In fact, McGrath reminded me of the patriarch on PBS' "Downton Abbey," Robert Crawley. If you've watched this popular British drama, you know that Lord Crawley, portrayed by actor Hugh Bonneville, is a pleasant, kindhearted but ineffectual fellow who fails to grasp that the world around him has changed. In McGrath's case, he's the editor of a magazine that purports to cover a city that's roughly 43 percent African-American with an editorial staff that's 100 percent white. I can't help but wonder, who does he think reads Philly mag anyway? Only white people? Any decent editor knows his staff needs to reflect the area the publication is attempting to cover.

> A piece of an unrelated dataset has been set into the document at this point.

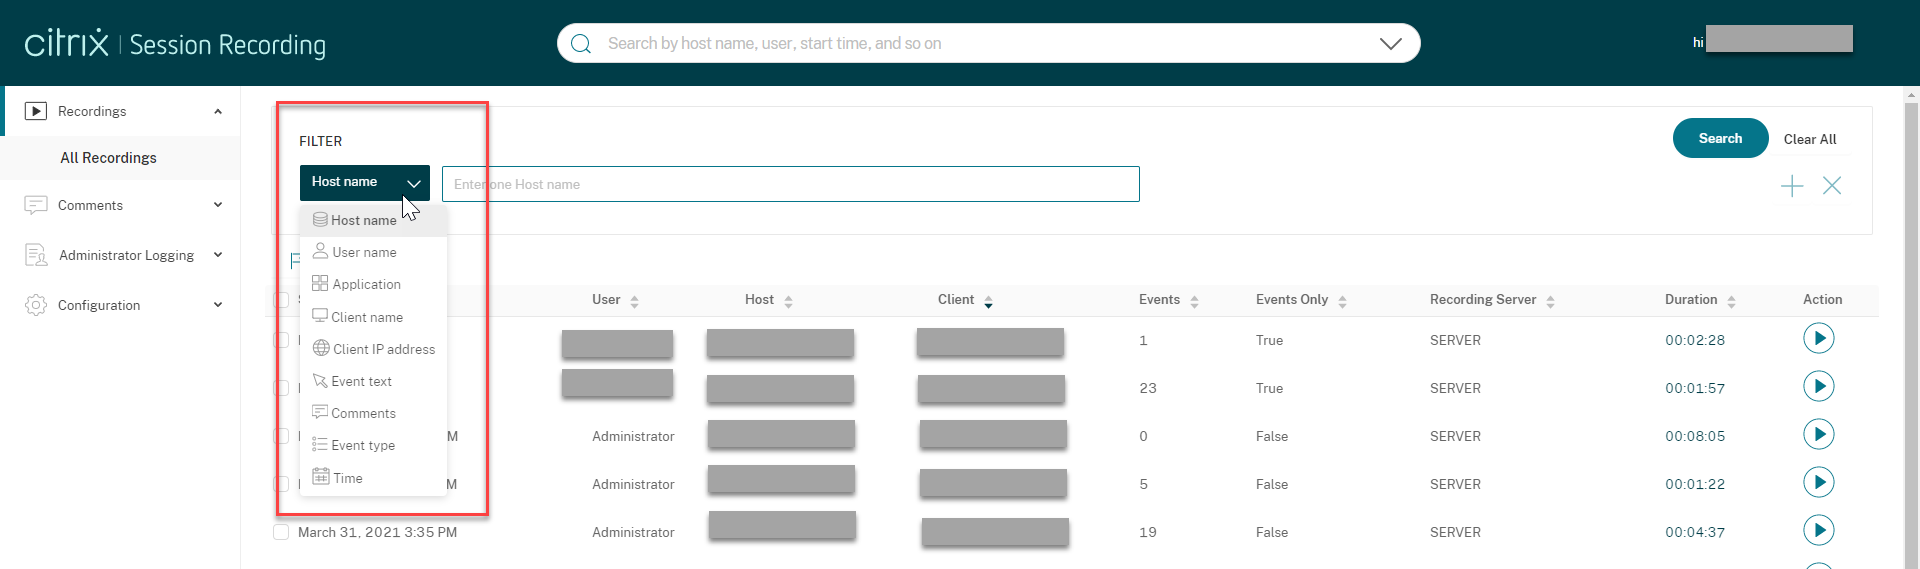Image resolution: width=1920 pixels, height=569 pixels.
Task: Play the recording with duration 00:02:28
Action: (x=1818, y=339)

The controversial March cover story by Huber supposedly was to get Philadelphians talking about race in a meaningful way. But from the insults and negative racial stereotypes that have been hurled in the wake of "Being White in Philly," you'd think Philly was stuck in the 1920s like the "Downton Abbey" crew. It has brought out the worst in a lot of people. Suddenly some people feel inspired to let loose with the worst kind of bigotry.

Have you been on Philly.com lately? Here's a touch of what readers said online Tuesday in response to an Inquirer story about Monday's town hall: " girls getting knocked up by multipul [sic] baby daddies and living on a job at BK crying because they cant [sic] get ahead, but cant speak correctly and have the brains to be talking or texting on thier [sic] cell phones at interviews - not a bigot, but telling the truth"

 Or how about this one: " . . . Keep it real folks: blacks want nothing to do with whites. They don't want to live with them, eat with them, socialize with them, work with them, etc. Let's start with names. Blacks have gone as far as they can go to make up names for their children that will immediately be recognized as black the minute it is seen or heard. Shaniqua, Tameeka, Malik, Chiquanda. They were told by Farrakhan to not take the names of "slave owners" and the "blue-eyed devil." How about the language of black people in this country? Forget English. You can even forget ebonics . . . "

It's sickening, the racial bigotry and negativity people spew.

I'll give Huber credit for this much: At least he's man enough to put his name on what he writes unlike most of the folks who leave racist drivel on Philly.com. On Tuesday, I got a chance to talk with Huber before the meeting and asked him what would he do differently if he had the chance.

"Well, I think maybe I would frame a couple of things differently. There's been criticism that I'm painting with too broad a brush and maybe I'm saying that all African-Americans are poor or live in the ghetto," Huber said. "And obviously, that's not the case, but that seems to be some people's takeaway. So, maybe I needed to frame that better and to point out that there are many middle-class African-Americans in Philadelphia, many African-Americans who have positions of power in corporations and government."

Since he'd started off his infamous "Being White in Philly" article by talking about how fearful he is for his son, a student at Temple University, to live where he does at 19th and Diamond streets, I mentioned my own nephew, who attends Drexel University, and asked Huber, didn't he think African-Americans like us also are nervous of high-crime corridors like the one where his son lives?

"Is that right?" he asked.

Huber acted as if I was telling him something new. I should be surprised by that, but I'm not.